Background information
- Also known as: SeoRock
- Born: 박서락 December 26, 1981 (age 43)
- Occupation(s): Singer, video jockey

= Seorak =

South Korean singer

Seorak Park (born December 26, 1981), also known by her stage name SeoRock, is a South Korean singer and former VJ for MTV Korea. She currently lives in Manhattan, New York and studies law. Seorak is one of the first Korean singers to successfully crossover from performing mainstream music to performing in musical theater (her talent in being the leading role of "Carmen" made the musical a super hit).

==Early life==
Seorak was born in Seoul, South Korea. During her teenage years, she studied as an international student in Columbia, Missouri. After returning to South Korea, she studied at Sogang University, where she majored in Business Administration and graduated in the Class of 2001. Currently, Seorak lives in Manhattan, New York and studies law at the Benjamin N. Cardozo School of Law (Yeshiva University). After graduating in May 2010 with her J.D. and taking the NY Bar Exam in July 2010, she plans to make her comeback debut as a singer in South Korea or in the United States.

==Career==
In August 2003, at the age of 22, Seorak released her first and only album, Looking for a Parking Spot, under the name "SeoRock". One of the more well-known songs on the album is "Yeong-wonhi". The album was successful, quickly entering Kyobo Hot Tracks' Top 10 Album Sales Chart. Seorak was invited to perform at big concerts all across the country, including but not limited to the New Year's Concert, Concert for Teenagers, the 60th Korean Independence Day Concert, Concert for Teenagers and Families, Charity Concert, Environmental Concert, Deoksu Palace Concert and many others. In addition to the show Live Wow MTV, Seorak has performed on other television program shows as well. During the same year, she also recorded a song on the OST album for the Korean drama Breathless.
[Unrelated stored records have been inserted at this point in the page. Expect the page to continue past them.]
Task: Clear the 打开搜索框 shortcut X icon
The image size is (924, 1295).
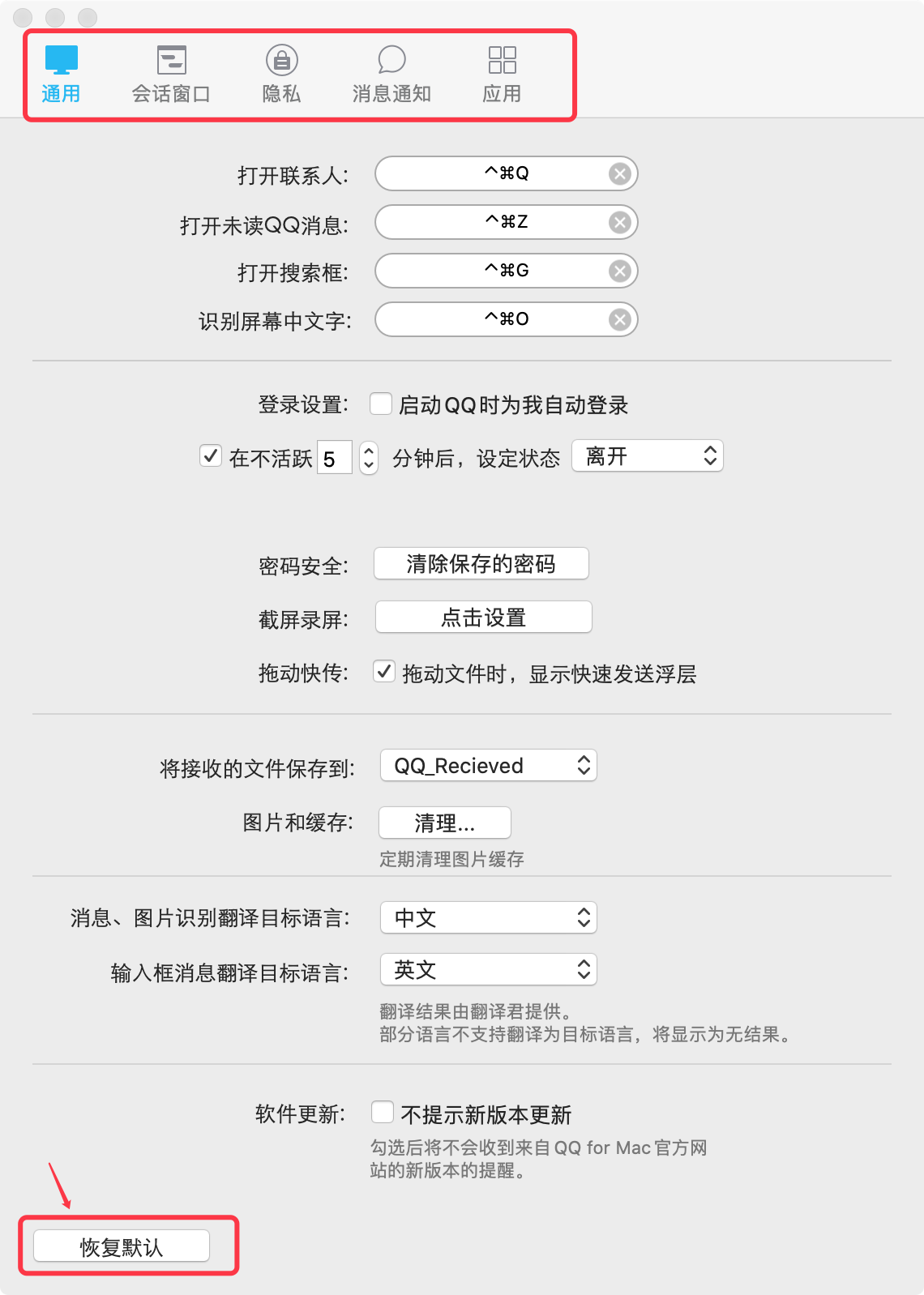Action: 620,271
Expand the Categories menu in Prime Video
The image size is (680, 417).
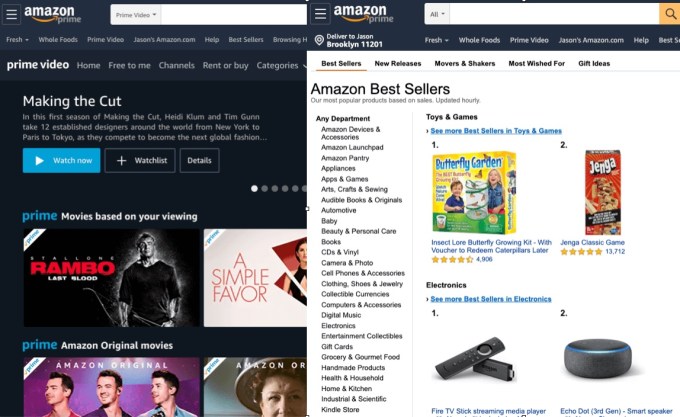point(281,65)
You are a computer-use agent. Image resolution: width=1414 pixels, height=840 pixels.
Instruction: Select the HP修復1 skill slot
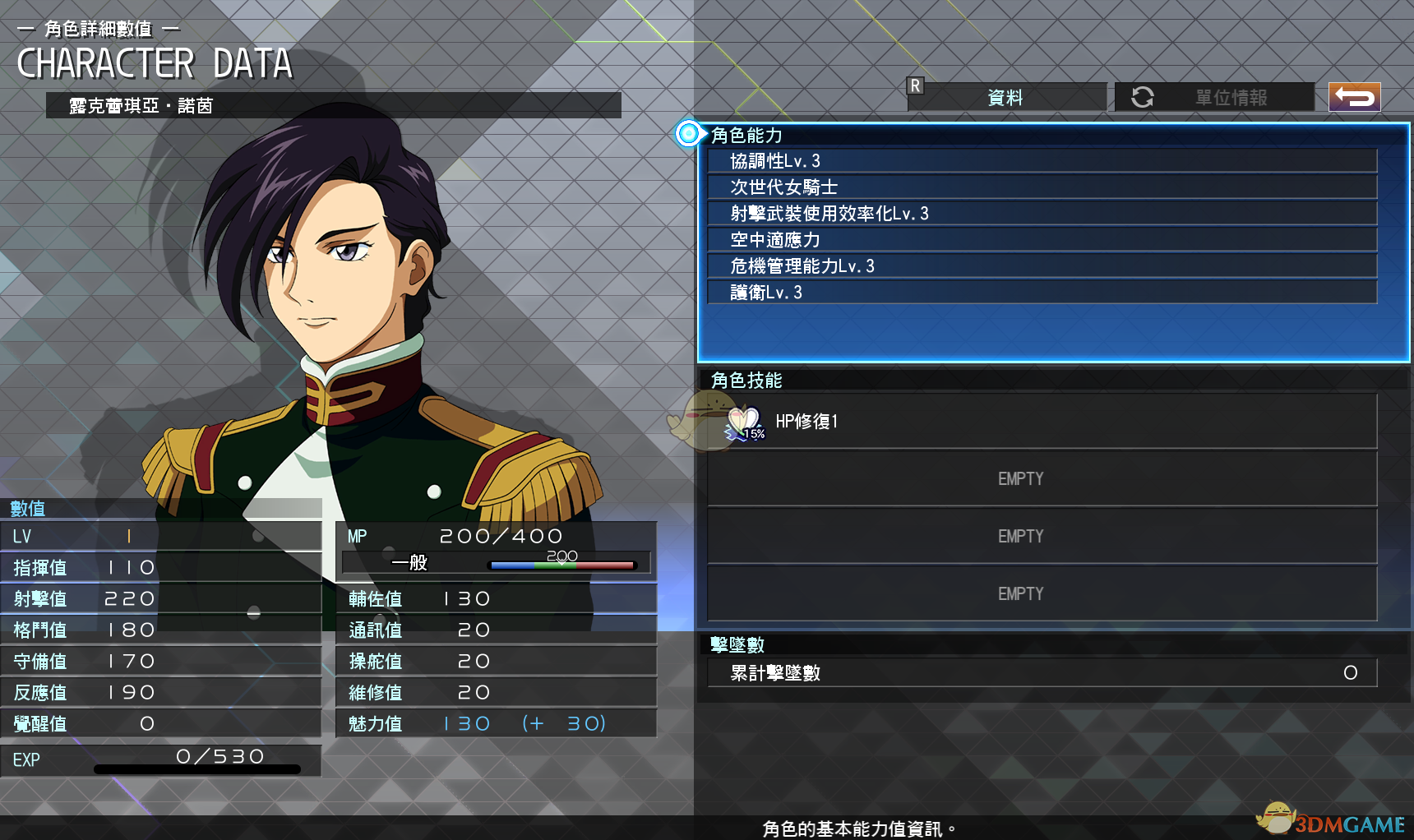(x=1042, y=421)
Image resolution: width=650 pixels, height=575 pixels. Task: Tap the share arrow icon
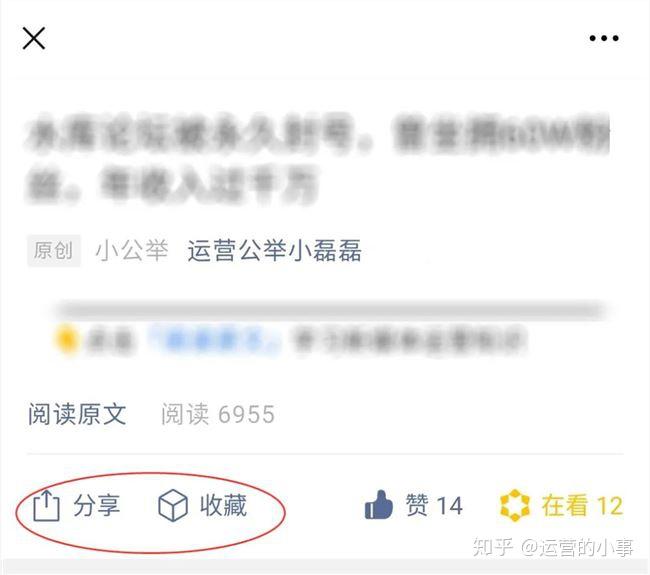coord(46,505)
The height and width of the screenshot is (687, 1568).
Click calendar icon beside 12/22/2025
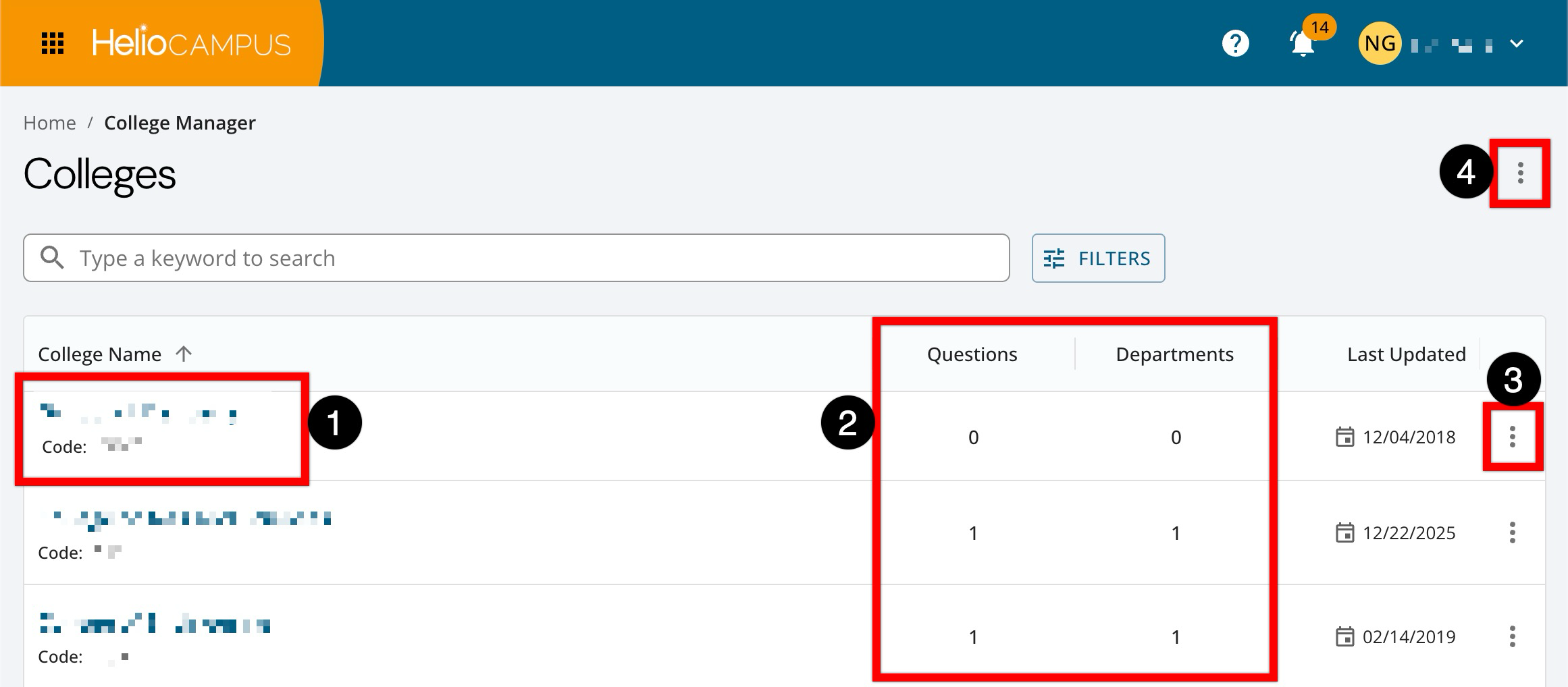click(1344, 533)
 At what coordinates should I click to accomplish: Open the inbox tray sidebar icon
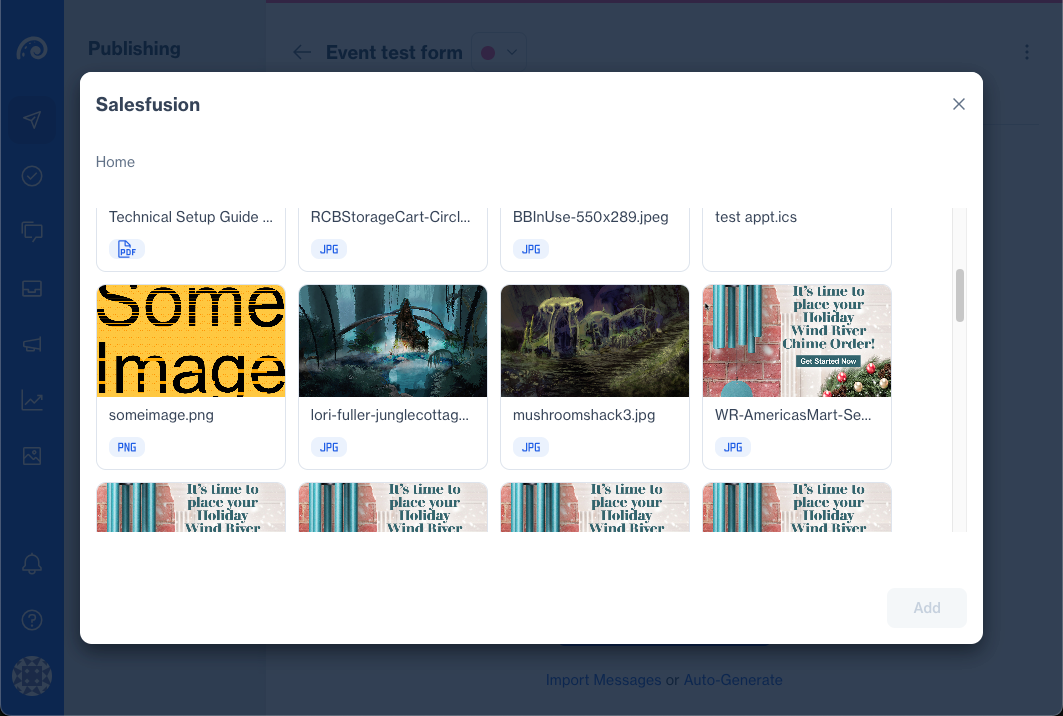tap(32, 288)
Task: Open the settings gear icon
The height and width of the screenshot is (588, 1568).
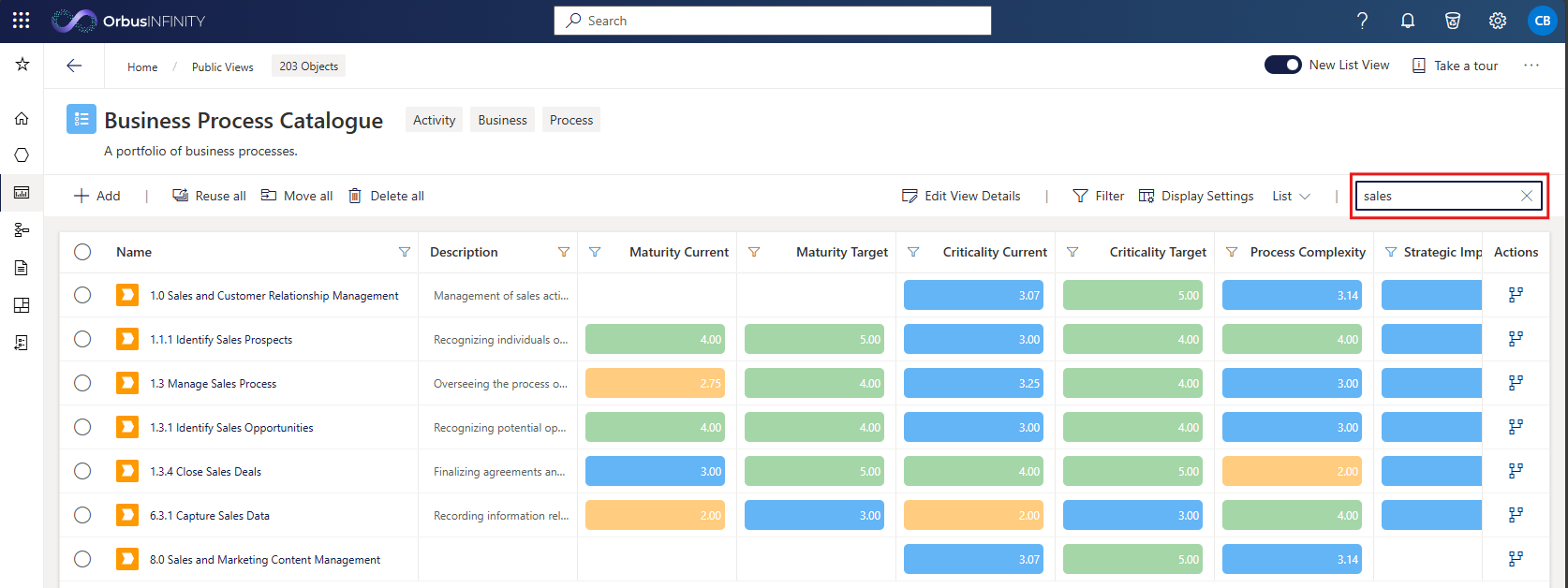Action: pyautogui.click(x=1498, y=21)
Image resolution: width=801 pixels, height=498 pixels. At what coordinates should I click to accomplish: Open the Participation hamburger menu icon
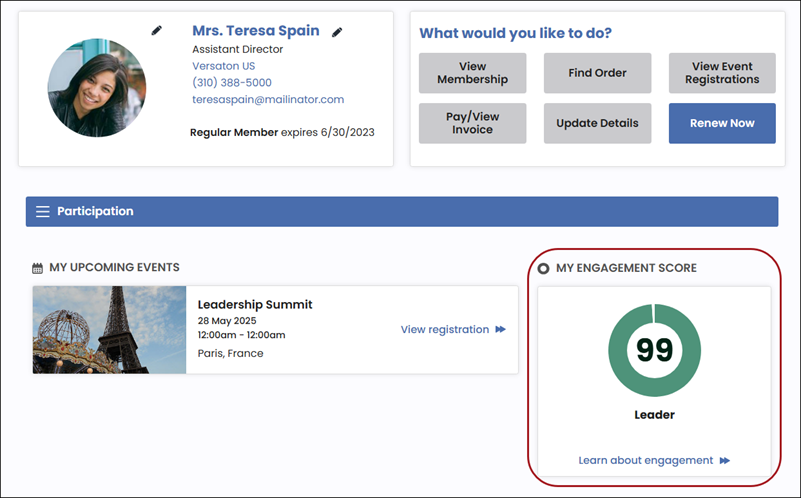click(x=43, y=211)
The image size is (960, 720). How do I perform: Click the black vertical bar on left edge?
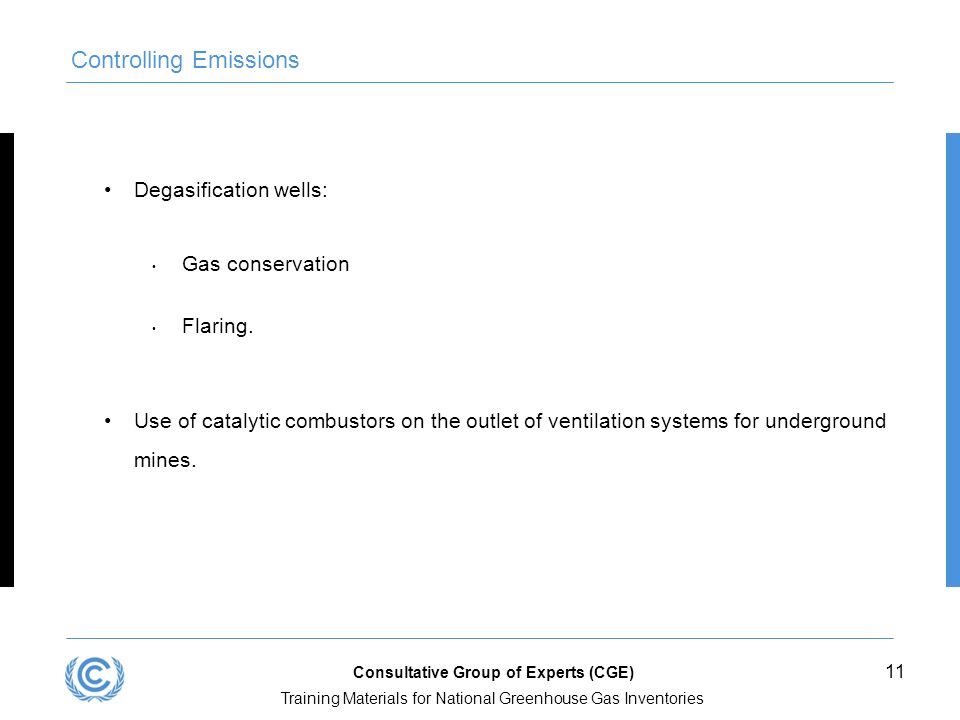click(7, 360)
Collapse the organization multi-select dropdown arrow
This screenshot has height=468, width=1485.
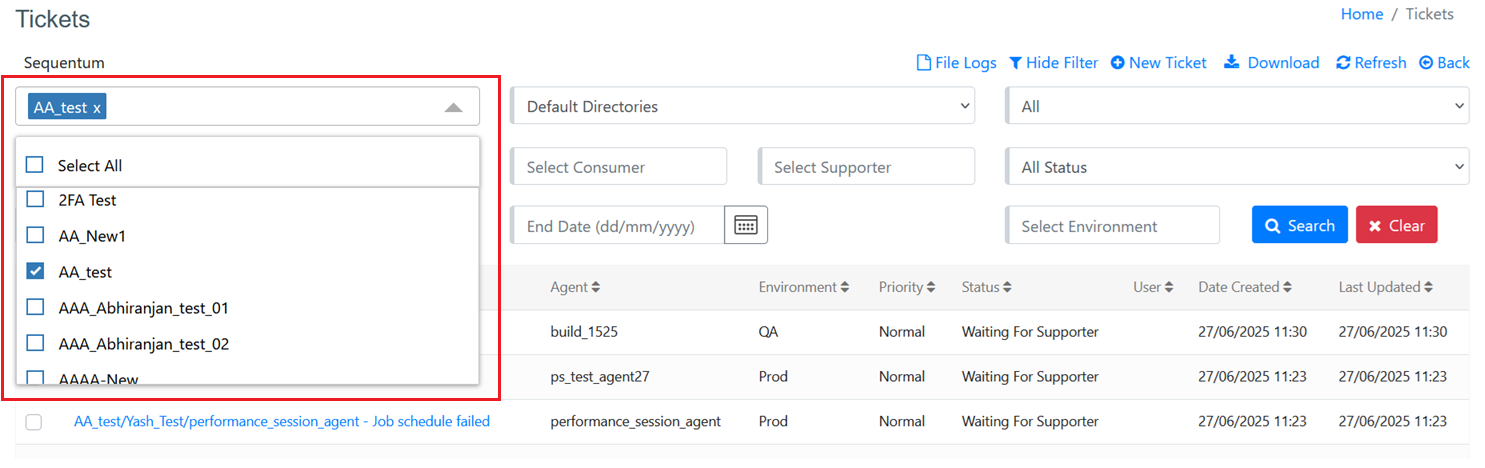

After her big album hit, Seorak then served as a video jockey for MTV Korea in 2004. She is known for hosting the show Kayozine, which was broadcast all over Asia, including countries like China, Singapore and Malaysia.

In 2005, Seorak was invited to perform with Romanian musicians in Constanţa, Romania, where she was awarded the special diploma award by the Romanian Cultural Director in the Black Sea Summer Festival. During the same year, Seorak was cast as the lead female role in the musical Carmen, which was being shown at Little Angel's Art Center, of South Korea's leading art centers.

In 2006, she was featured in a song on the album Mr. Hong LP by Junki (준기).